The main goal of the final project (which counts for 2/3's of the course grade) is to put together all the bits and pieces that you've learned about programming during the quarter: object-oriented programming concepts, well commented readable code, good data structure definitions, understandable algorithms, reasonable error checking on user-provided input, etc.Over the many years that this course has been taught, we've seen great (and fun) final projects. Examples include:
The point of listing these examples is to show the variety of ideas students have come up with. Some programs have been used to further a research project a student was involved with, some were demonstrations of concepts that the student was interested in, and some have been computer games that were just plain fun to write.
- A program to catalog and search a personal wine collection
- A program to analyze the fragment weights from a mass spectrometry experiment
- A program to calculate fluid and electrolyte deficit and estimate creatinine clearance in order to access patient renal function
- A program to compute the target genotypes of Drosophila parents given the desired genotype of progeny
- A program to calculate electrostatic energy based on a molecule's coordinates and partial charges
- A program that plays blackjack with the user
- A program that maintains a database of clinic patients, allowing the user to add, modify, and delete individual patient records
- A program to determine the dosing regimen for several different drugs given half-life, therapeutic index, and other patient parameters
- A program that demonstrates community birth, aging, and death based on a cellular automata algorithm
The requirements listed here are intentionally few and fairly general so as to maximize the flexibility you have. All have been discussed in class and most have been the topic of homework problems.
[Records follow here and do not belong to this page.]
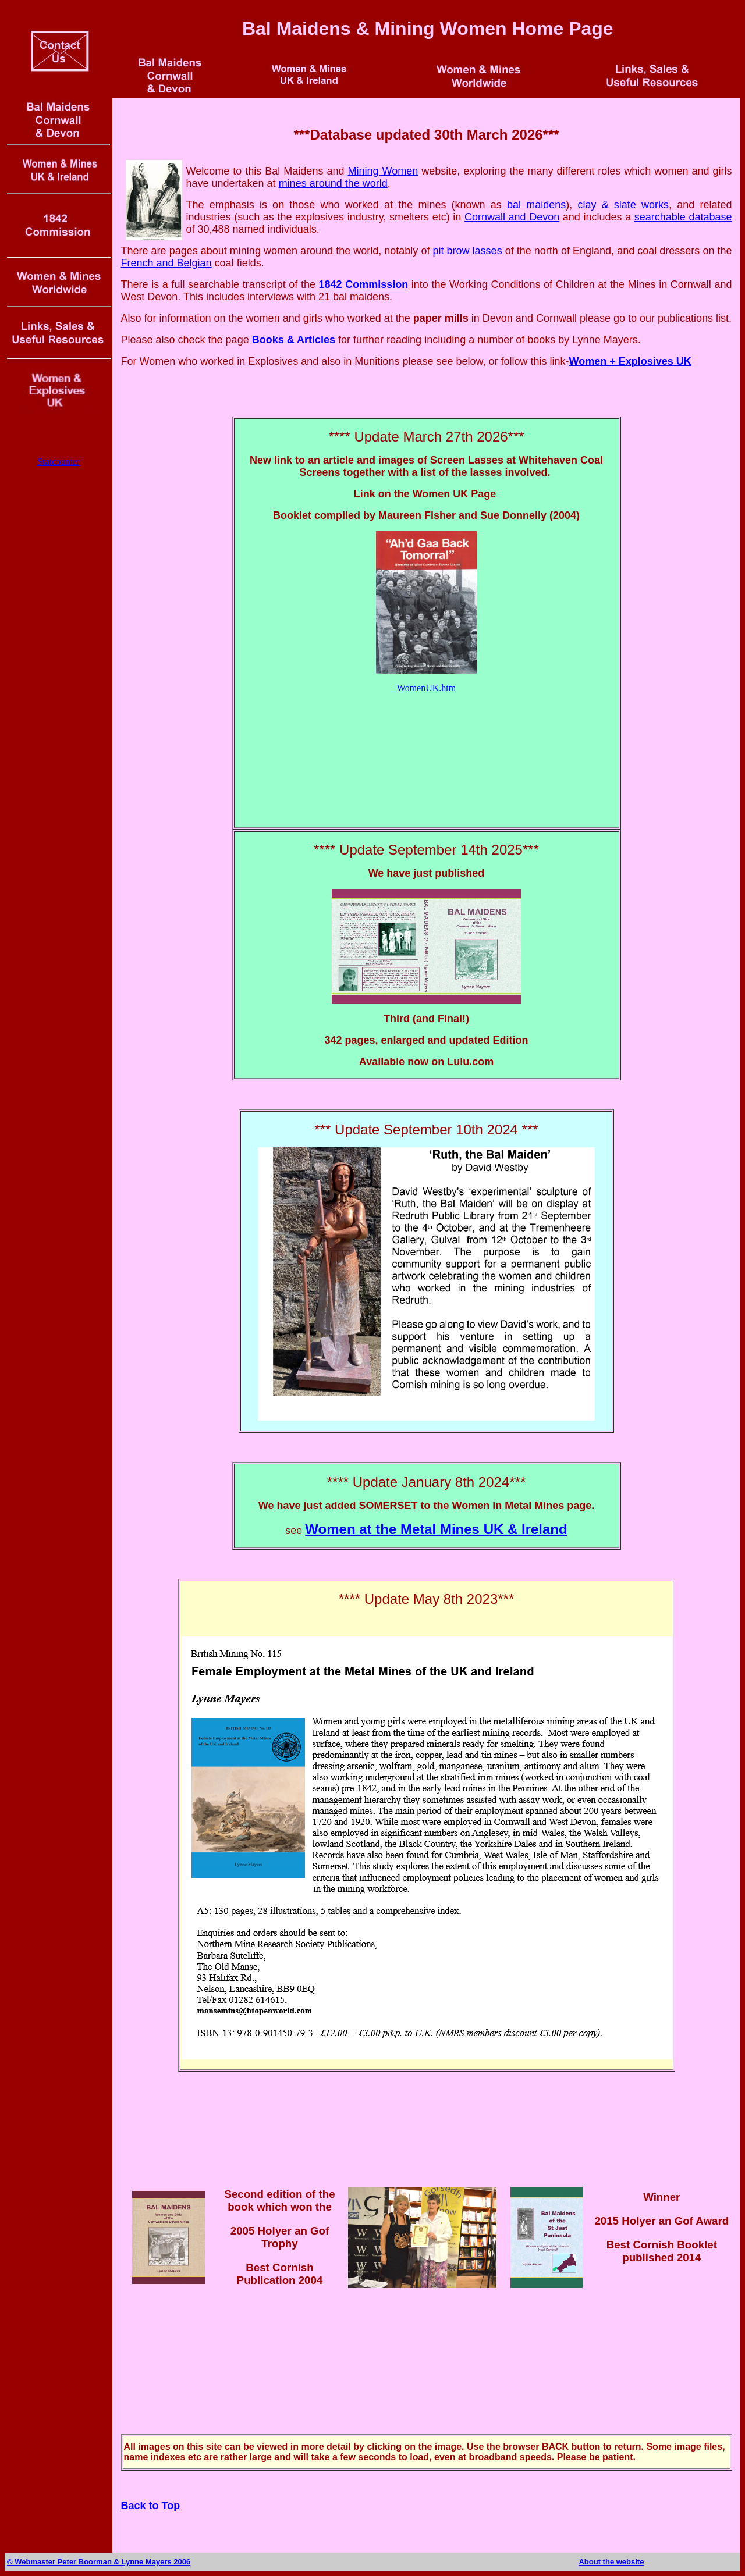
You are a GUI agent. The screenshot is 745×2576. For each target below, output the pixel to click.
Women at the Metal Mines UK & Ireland (436, 1529)
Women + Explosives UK (630, 361)
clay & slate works (623, 205)
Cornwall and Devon (511, 217)
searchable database (683, 217)
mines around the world (333, 183)
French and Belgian (166, 263)
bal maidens (536, 205)
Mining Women (383, 171)
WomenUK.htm (426, 688)
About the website (611, 2561)
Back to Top (150, 2505)
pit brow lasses (467, 251)
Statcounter (58, 462)
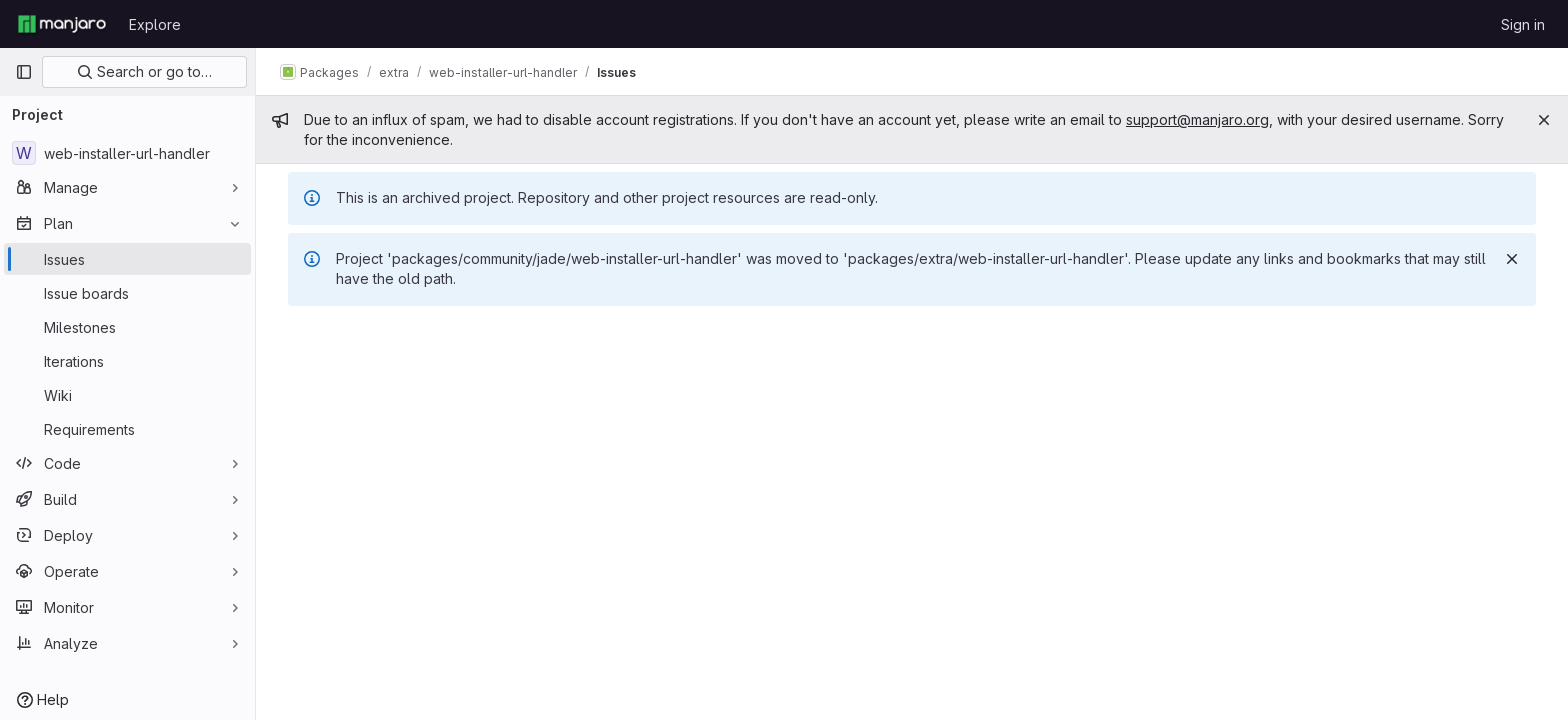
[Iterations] (127, 361)
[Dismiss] (1512, 259)
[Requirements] (127, 429)
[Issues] (127, 259)
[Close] (1544, 120)
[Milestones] (127, 327)
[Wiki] (127, 395)
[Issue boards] (127, 293)
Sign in (1523, 24)
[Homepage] (62, 24)
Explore (155, 24)
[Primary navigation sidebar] (24, 72)
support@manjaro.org (1197, 119)
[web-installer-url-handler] (127, 153)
- Your program must accept command line arguments specified by the user such as file name(s) and/or program option flags. As an optional alternative, your program can use a graphical user interface (GUI) instead.
- Your program must both read input and write output to at least one file. One of these ``files'' can be either standard input (sys.stdin) or standard output (sys.stdout), but the other must be a disk file.
- You must use multiple program modules and at least one Python class.
- Your program must do some non-trivial data processing. Copying an input file to an output file is not sufficient. Examples of non-trivial processing might include: sorting data based on a particular field in the input file, rotating and translating atom coordinates, adding/deleting/retrieving entries in a database, data acquisition from a remote scientific instrument, or plotting experimental data on the computer screen.
- Your program modules must have sufficient comments embedded in the source code so that someone reading the program can tell what is going on. Complex algorithms must be thoroughly documented.
Obviously you need to supply the source code so that we can test your program. You may also supply instructions on how to run your program if it's not totally obvious how to do so, or if you don't provide a ``help'' feature. If your program uses an input data file or user-provided keyboard input you'll need to supply that too. Lastly, if it not completely obvious if your program is generating correct output, you'll need to supply sample output so that we can determine if the program works as advertised.